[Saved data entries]
—————
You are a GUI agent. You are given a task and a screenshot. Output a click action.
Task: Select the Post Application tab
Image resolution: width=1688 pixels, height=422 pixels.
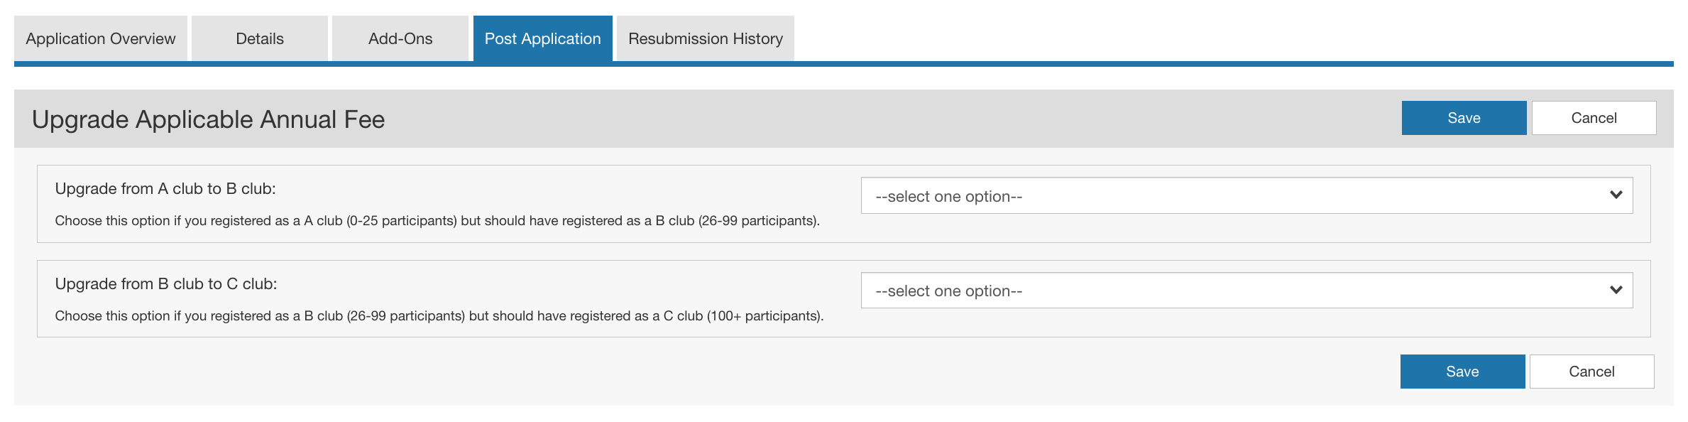pyautogui.click(x=542, y=39)
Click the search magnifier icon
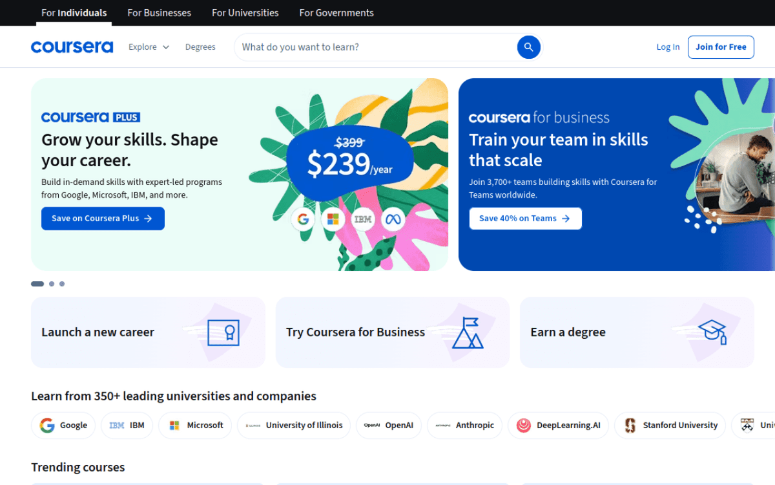Image resolution: width=775 pixels, height=485 pixels. click(x=528, y=47)
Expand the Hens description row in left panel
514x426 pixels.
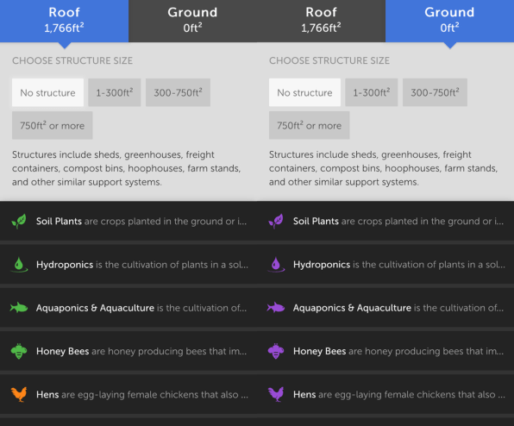[129, 395]
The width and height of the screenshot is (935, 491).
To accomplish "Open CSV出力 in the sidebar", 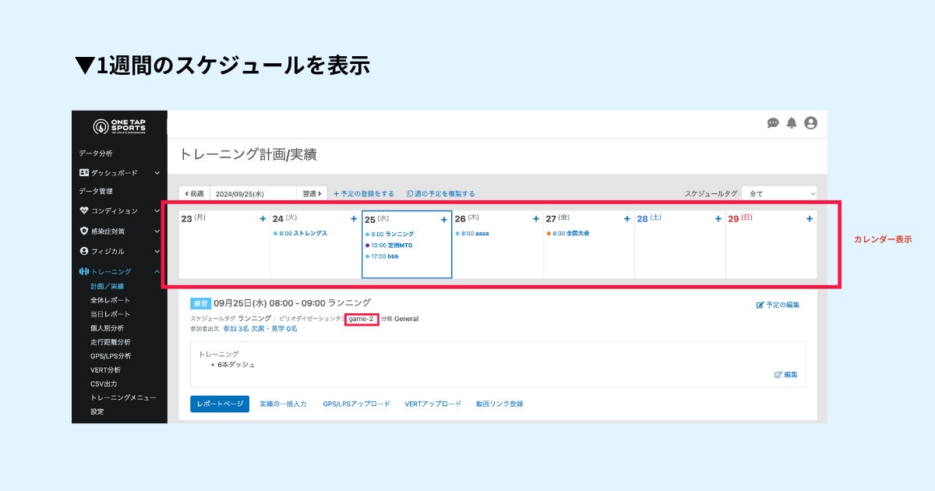I will (104, 383).
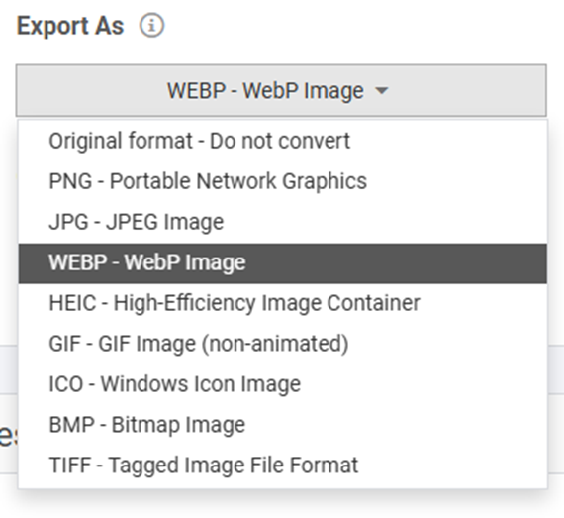Click the dropdown caret arrow next to WebP Image
This screenshot has height=518, width=564.
[381, 91]
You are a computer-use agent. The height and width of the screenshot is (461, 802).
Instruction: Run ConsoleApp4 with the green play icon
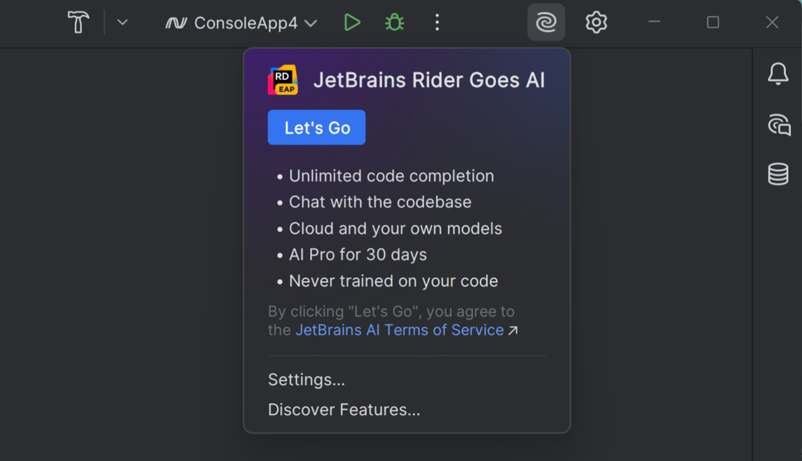pos(352,23)
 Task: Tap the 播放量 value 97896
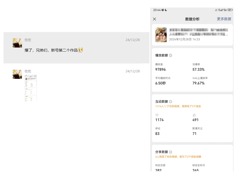pos(160,69)
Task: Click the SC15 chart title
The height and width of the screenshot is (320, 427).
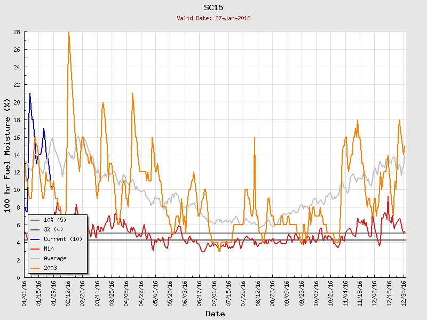Action: coord(214,7)
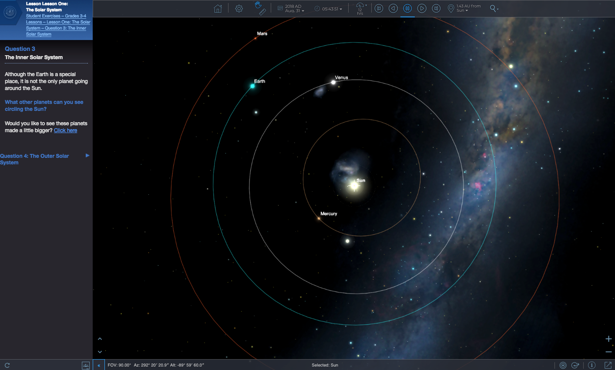Click the 'Click here' link
615x370 pixels.
[65, 130]
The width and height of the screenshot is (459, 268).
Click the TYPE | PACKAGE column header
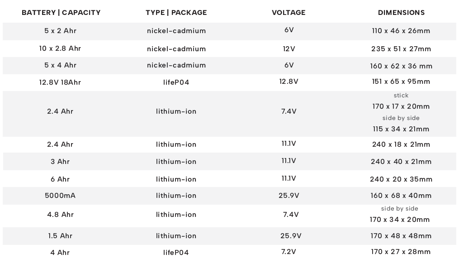click(176, 13)
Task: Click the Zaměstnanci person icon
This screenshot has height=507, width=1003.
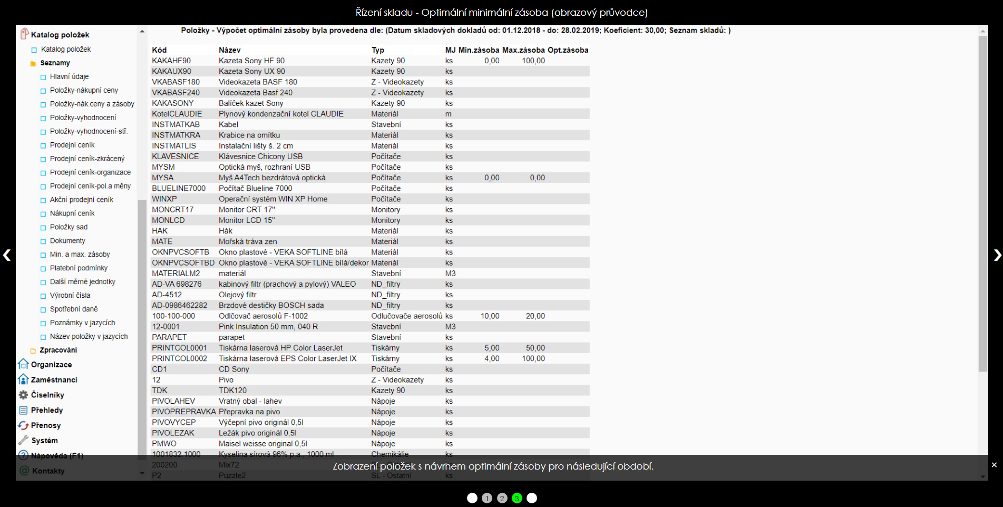Action: pos(23,379)
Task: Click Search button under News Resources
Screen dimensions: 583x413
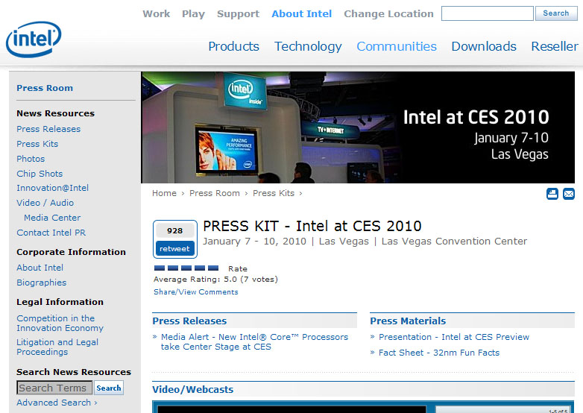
—————
• YOUR INSTRUCTIONS: Once each line with "agent" in the entries is counted, state the total and nothing else.

• RESPONSE FOR THIS EXERCISE: 2